Frotar de ojos, rascar de espalda y respirar fuerte de nariz para expulsar el aire cálido acumulado durante la noche.

Chasqueó la lengua un par de veces, invocando algo de saliva y caminó, aún en el umbral del sueño, hacia el salón.

Allí la estufa mantenía los últimos rescoldos nocturnos. Echó un par de leños más y puso la cafetera encima.

Arrastró los pies hacia la jofaina acompañado por el quejido de la madera. Hundió las manos en el agua cristalina y llevó el contacto helado hasta la cara. Resopló y dejó los restos de humedad en el raspar de tela rugosa. La visión se volvió nítida y el cuerpo comenzó a desentumecerse.

Se vistió, notó la tela recia y resistente y buscó su taza mientras el aroma del café inundaba la casa.

Abrió la puerta con la taza humeando en su mano derecha. El porche mostraba un campo claro de plantas silvestres y, más allá, grandes pinos se alzaban hasta perderse en el horizonte. En el inicio del día el frescor húmedo del alba se mezclaba con el aroma intenso a resina.

La madera crujió al sentarse y los pies se cruzaron sobre la barandilla. Ambas manos acogieron el metal caliente y notó el primer sorbo, amargo y tonificante, bajando por la garganta.

Se quedó un rato allí quieto, analizando el paisaje, visualizando los distintos puntos ya visitados, adivinando los picos y riscos, lejos, entre las copas más altas; hasta que el caldo negro desapareció con el último sorbo.

Dejó la taza sobre la barandilla, levantó la pieza metálica de uno de los postes principales y apretó el botón amarillo que descansaba en su interior. Arriba, sobre el tejado de la casa, una barra metálica emitió la luz roja y el pitido intermitentes que encontraron respuesta a 3 kilómetros de distancia hacia uno y otro lado.

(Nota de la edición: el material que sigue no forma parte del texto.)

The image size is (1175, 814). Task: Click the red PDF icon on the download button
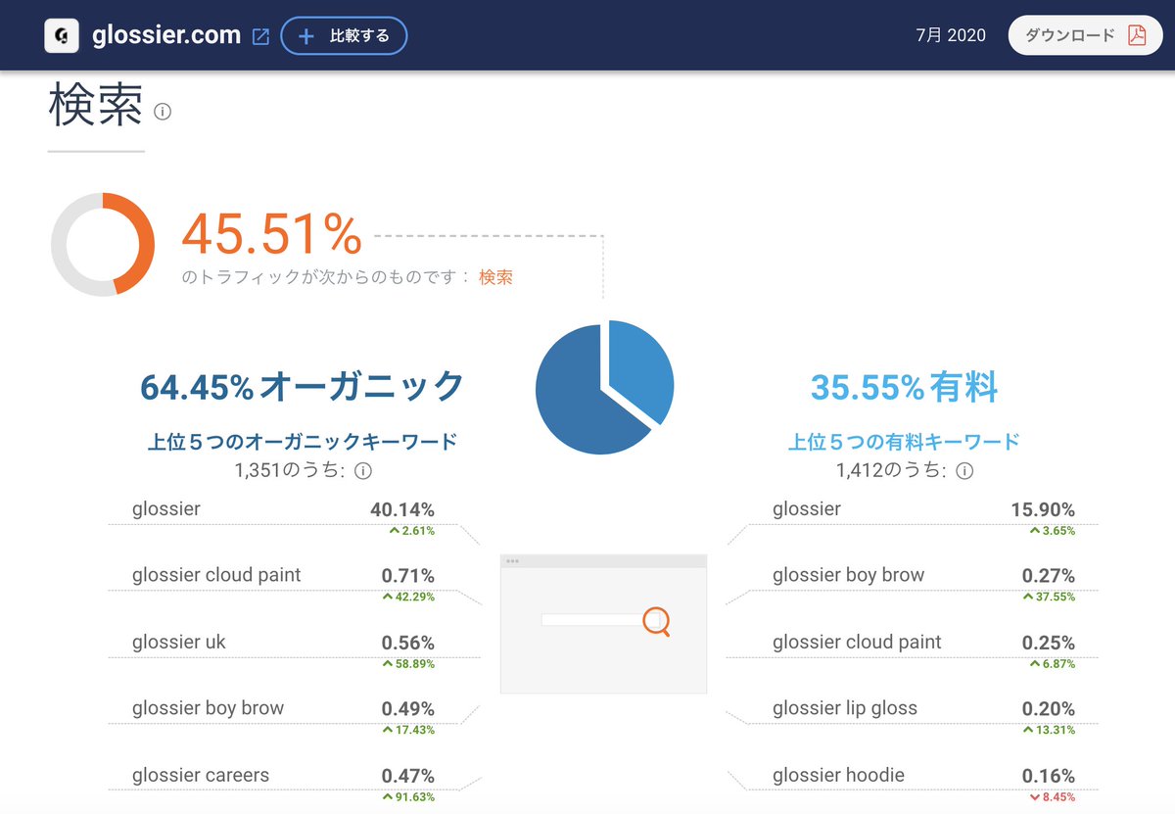click(x=1135, y=33)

A sus espaldas, miríadas de gigantescos esqueletos de acero y hormigón permanecían semiderruidos recubiertos de polvo, tierra y el manto verde de una vegetación que nada sabía de sus antiguos habitantes.

Bajó los escalones del porche con la mochila a la espalda, el mapa en blanco y su bordón de exploración. Aquel día, los primeros rayos de sol iluminaron sus pasos.